A Hoo and Tuna is almost as good!

Congratulations on a GOOD trip!


----------



## flatsmaster (May 6, 2017)

Nice trip congrats .... we have been getting them pretty good out of Ponce the last month when we can get out with a few sails mixed in ...


----------



## Big7 (May 7, 2017)

flatsmaster said:


> Nice trip congrats .... we have been getting them pretty good out of Ponce the last month when we can get out with a few sails mixed in ...



Ponce was the first trip I took as a paying adult.
Only ones before that were Tybee, Saint Simons,
and Brunswick.

Mama and Daddy has friends with a beach house there
so we would go stay for vacation, fish inshore and
Pop picked up the tab.

I love Ponce. If I lived near there I would use it.

Nowadays, I just keep going south to Miami and Homestead.

West coast, Clearwater or St. Pete. 

Congratulations on getting some off Ponce!
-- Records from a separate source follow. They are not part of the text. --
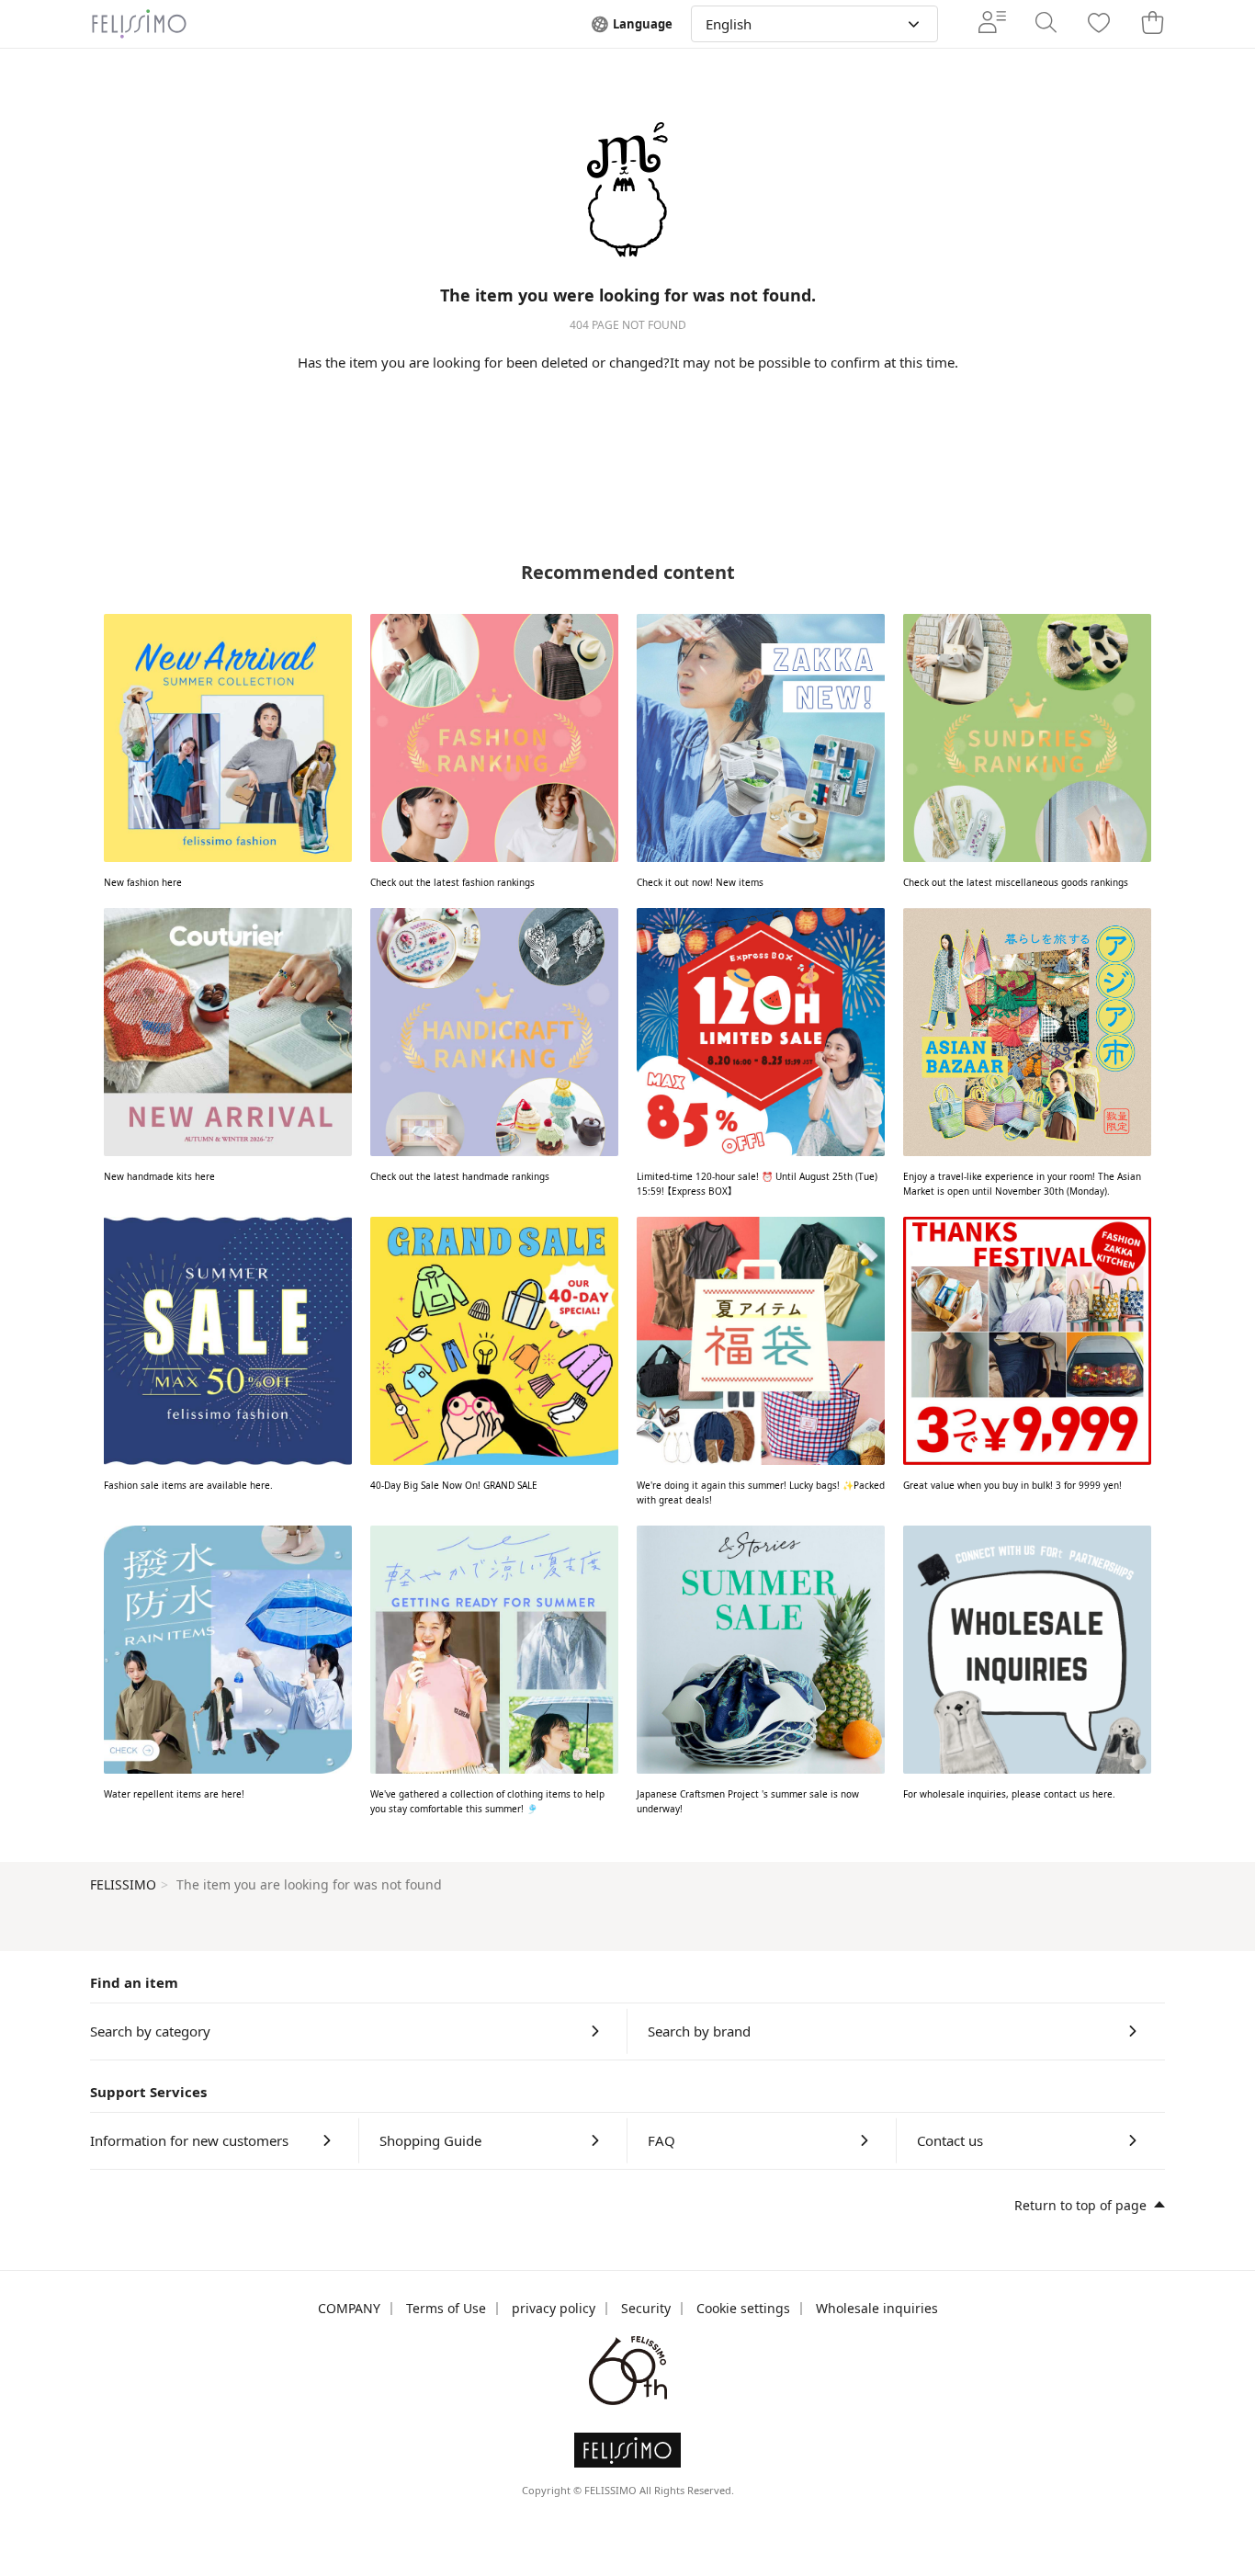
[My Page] (992, 24)
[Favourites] (1098, 24)
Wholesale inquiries (877, 2308)
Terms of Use (446, 2308)
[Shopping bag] (1152, 24)
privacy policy (553, 2308)
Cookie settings (743, 2308)
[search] (1045, 24)
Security (646, 2308)
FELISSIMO (123, 1884)
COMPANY (349, 2308)
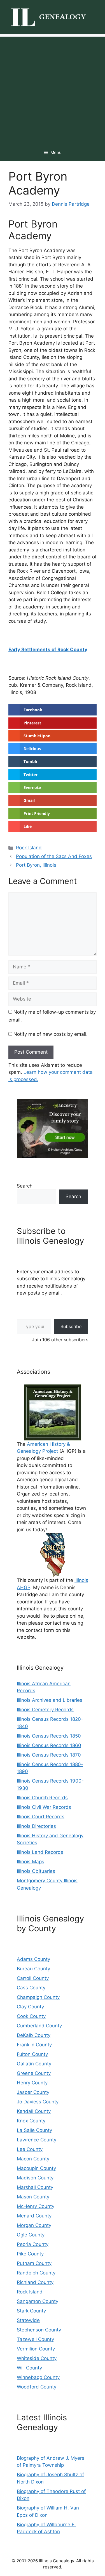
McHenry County (35, 2206)
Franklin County (34, 2044)
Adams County (33, 1959)
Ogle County (31, 2235)
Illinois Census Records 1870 (49, 1755)
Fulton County (32, 2054)
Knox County (31, 2121)
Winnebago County (38, 2377)
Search (24, 1186)
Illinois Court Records (40, 1816)
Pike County (30, 2254)
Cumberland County (39, 2025)
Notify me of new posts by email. (50, 1034)
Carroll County (33, 1978)
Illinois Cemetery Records (45, 1709)
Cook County (31, 2016)
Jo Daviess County (38, 2102)
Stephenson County (39, 2330)
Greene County (34, 2073)
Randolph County (36, 2273)
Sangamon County (37, 2301)
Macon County (33, 2159)
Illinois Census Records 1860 (49, 1745)
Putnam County (34, 2263)
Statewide (28, 2320)
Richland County (35, 2282)
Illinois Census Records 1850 (49, 1736)
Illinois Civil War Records (44, 1807)
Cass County (31, 1987)
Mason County (33, 2197)
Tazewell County (35, 2339)
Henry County (32, 2083)
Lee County (30, 2149)
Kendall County (34, 2111)
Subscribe (70, 1326)
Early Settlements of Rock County (47, 649)
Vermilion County (36, 2349)
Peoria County (32, 2244)
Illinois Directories (36, 1826)
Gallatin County (34, 2064)
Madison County (35, 2178)
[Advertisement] (52, 89)
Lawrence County (36, 2140)
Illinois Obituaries (36, 1871)
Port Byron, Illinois (36, 865)
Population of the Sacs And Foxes (54, 856)
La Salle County (34, 2130)
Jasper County (33, 2092)
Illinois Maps (30, 1861)
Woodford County (36, 2387)
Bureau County (33, 1968)
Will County (29, 2368)
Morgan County (34, 2225)
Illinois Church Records (42, 1797)
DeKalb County (33, 2035)
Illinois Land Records (40, 1852)
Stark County (31, 2311)
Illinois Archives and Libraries (49, 1700)
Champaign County (38, 1997)
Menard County (34, 2216)
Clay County (30, 2006)
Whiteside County (37, 2358)
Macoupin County (36, 2168)
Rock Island (29, 847)
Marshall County (35, 2187)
Like I said to the OP in #3........  Dolphin are the bomb.
IMO.. Anyway..


----------



## lagrangedave (May 7, 2017)

I need blood on my shorts too...................good fishing.............


----------



## flatsmaster (May 7, 2017)

Big7 I don't blame u bc we have a run outta Ponce to the stream ... I go play the game when the Mahi and cobia run but other then that I'll stay inshore a sightfish reds in Mosquito Lagoon !!!


----------



## flingin1 (May 7, 2017)

We fish the Abacos April to mid June the. Back to Fla.


----------



## Big7 (May 8, 2017)

flatsmaster said:


> Big7 I don't blame u bc we have a run outta Ponce to the stream ... I go play the game when the Mahi and cobia run but other then that I'll stay inshore a sightfish reds in Mosquito Lagoon !!!



ten fo'


----------



## flatsmaster (May 11, 2017)

Yesterdays trip ... 6 dolphin with my sons the best and a solid sail to leader touch but spit the hook on leader wrap so only acrobat pic


----------



## mudracing101 (May 11, 2017)

One day I will catch me one of those. Thanks for sharing the pics!


----------



## Michael F Sights (May 11, 2017)

Nice Mahi & Tuna... I am jelous


----------